A Saint-Cyr-au-Mont-d’Or, nous n’étions plus des villégiateurs mais des habitants des quatre saisons, à part entière. Nous allions entrer dans un autre monde que celui de rue Déchazelle.

Il y avait du ‘pareil’ mais beaucoup de ‘différents’ et ‘d’autrement’.

En ce domaine, un bambin, grâce à l’école et à ses nouveaux camarades, va plus vite que ses parents ou que ses grands aînés. Il est rapidement « assimilé ».

Il se fait de nouveaux copains. Il apprend à parler comme eux. Et à voleter en bande, ça et là, comme des moineaux.

En les fréquentant, il découvre de nouvelles « pratiques » et sans doute de « nouvelles valeurs ». Son horizon s’élargit.

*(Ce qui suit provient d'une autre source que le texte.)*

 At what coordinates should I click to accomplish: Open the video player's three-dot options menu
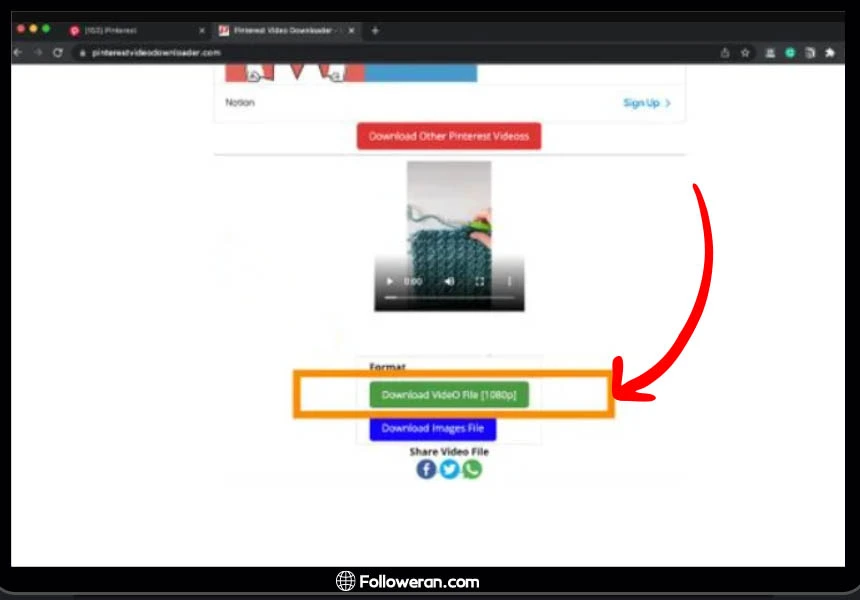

Il a de l’espace pour devenir gamin, voire « polisson ».

La « maison » se complète par la « rue ».

Je racontais à mes parents mes découvertes ; ils étaient parfois attristés et souvent très heureux de cet « élargissement ».

Je pense aujourd’hui que ma nouvelle vie contribua à changer la leur.

La famille élargissait son point de vue et trouvait du plaisir à me voir évoluer et grandir autrement que chez Mademoiselle Julie, alias sœur Marie Germain, que les décrets de Pétain allaient rhabiller en vêtements religieux.

Je ne chantais plus « Au pas, camarades ! » en tournant en rond au son de son claquoir.

Nos sottises, heureusement peu nocives, complétaient l’enseignement de Monsieur Taponnier ou de Mademoiselle Parot. Elles nous apprenaient la liberté, autrement que dans des livres.